I've had a few of these in the past, all 29 x 2.0, but I've never had one this light! Yes, it's an Ikea scale, but it's been pretty accurate so far. So, let's say it's a few grams off, that's still stupid-light! All of the other Furious Fred 29er tires I've had have been in the 348-358g range.

Sorry for the gigantic pictures.


----------



## Cayenne_Pepa (Dec 18, 2007)

I hope you know that is a fire road tire only...


----------



## brandonecpt (May 7, 2007)

Oh man, no kidding? Well damn, I guess I'll have to go back and withdraw myself from the XC race results that I've used these in previously. Thanks for the heads up, good to know.

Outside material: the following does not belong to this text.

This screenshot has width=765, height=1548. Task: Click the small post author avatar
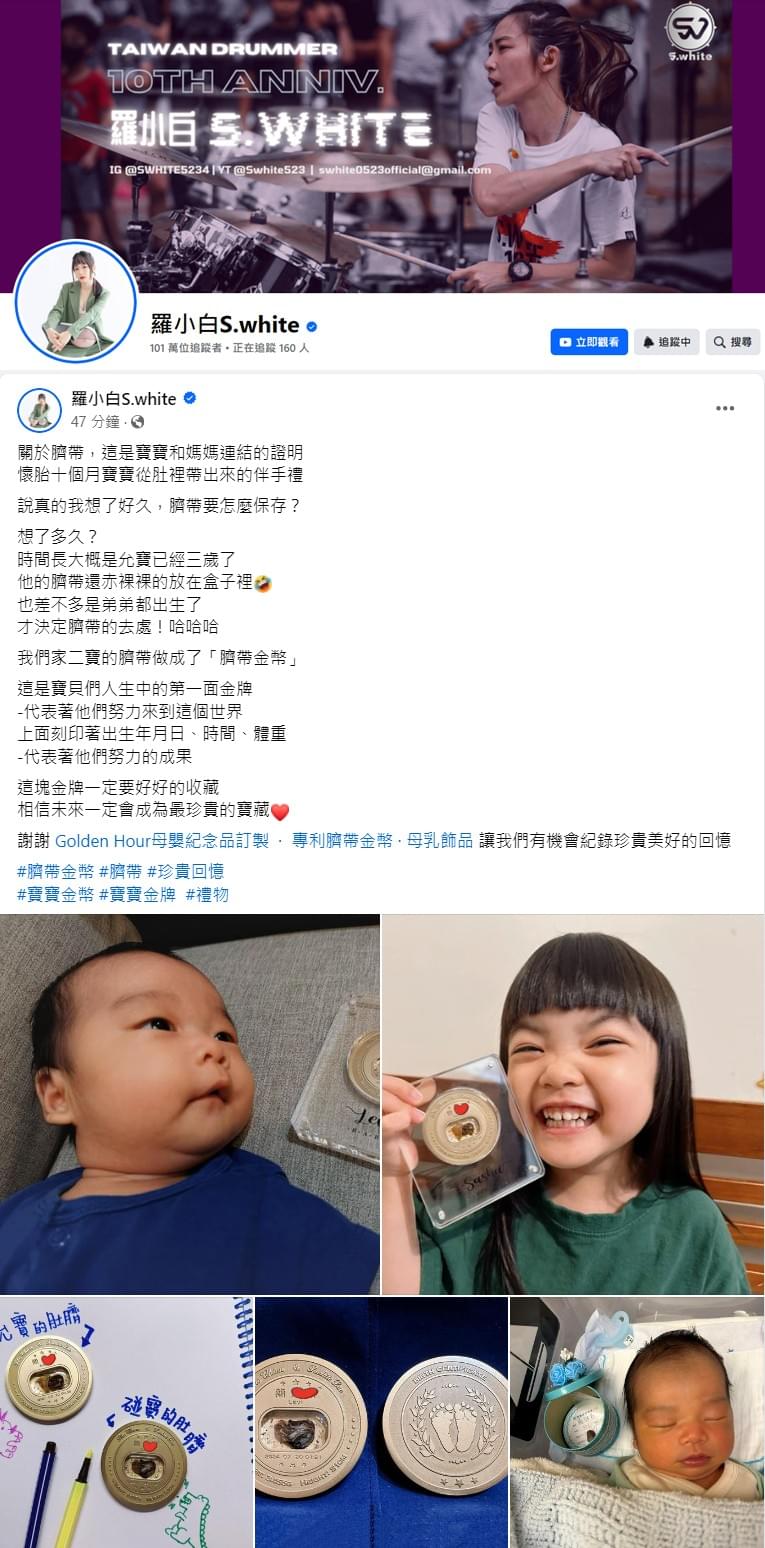point(40,410)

As an aside, I really appreciate how much you added to this thread with your comment. The thread is much more useful now.


----------



## Cayenne_Pepa (Dec 18, 2007)

I made podium on sketchier tires myself. You don't need to be a smartass about my "opinion."


----------



## brandonecpt (May 7, 2007)

My apologies. Your post sounded much less like your opinion and much more like a stated fact. And since I've done a few endurance and ultra endurance races on them in the past, I know they can hold up.

Now, they certainly won't hold up to an entire season of riding, that IS a fact.


----------



## Trail Addict (Nov 20, 2011)

Zachariah said:


> I hope you know that is a fire road tire only...

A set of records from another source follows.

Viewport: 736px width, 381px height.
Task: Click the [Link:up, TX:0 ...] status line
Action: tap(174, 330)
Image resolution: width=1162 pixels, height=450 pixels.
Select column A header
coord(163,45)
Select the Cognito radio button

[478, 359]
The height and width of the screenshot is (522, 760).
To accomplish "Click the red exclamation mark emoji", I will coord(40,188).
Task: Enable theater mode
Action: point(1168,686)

Not true. If you have mad skills you can use it in just about any terrain.


----------



## sfer1 (Feb 22, 2009)




----------



## Jk_Alentejano (Jun 21, 2011)

I must say i have one FF in the back for a while, initially was just to test it and take it off after a couple of rides but the tire really impressed me, the grip is much better than i expected so i kept it on.
My advice is try it before you talk, and for bradon, this is a race day tire, is not suppose to last half a season, so forget the whole season that comment just didn't made sense...
As for the thread, that is a really really really impressive weight, my 26x2.0 was 330g but tubeless ready or whatever they call it in schwable.


----------



## c_kyle (Sep 2, 2005)

I've been running a FF rear through the US Cup East series and GA series and Bump&Grind and it's been awesome. Definitely not a fire-road only tire. Low pressure, high-volume...maybe I've been lucky; but, it's been great and I'm not the best line picker. Mud, though, is an issue.


----------



## c_kyle (Sep 2, 2005)

I'd like to see something in between a Fred and the Ralph tubular. Until I find something like that, I'm going to continue to run the Fred in the rear for everything but mud.


----------



## k^2 (Dec 18, 2007)

To all that use this tire. I have been considering to put it on my rear wheel. However here in Michigan it has been a very dry season. The trails are becoming loose over hard pack. Currently I am running Maxxis Aspen on the back and it starts slipping specially on steep climbs. I have been thinking about other tires but I don't want to loose the rolling resistance. Does anybody have any experience with this tire in loose over hard pack conditions?


----------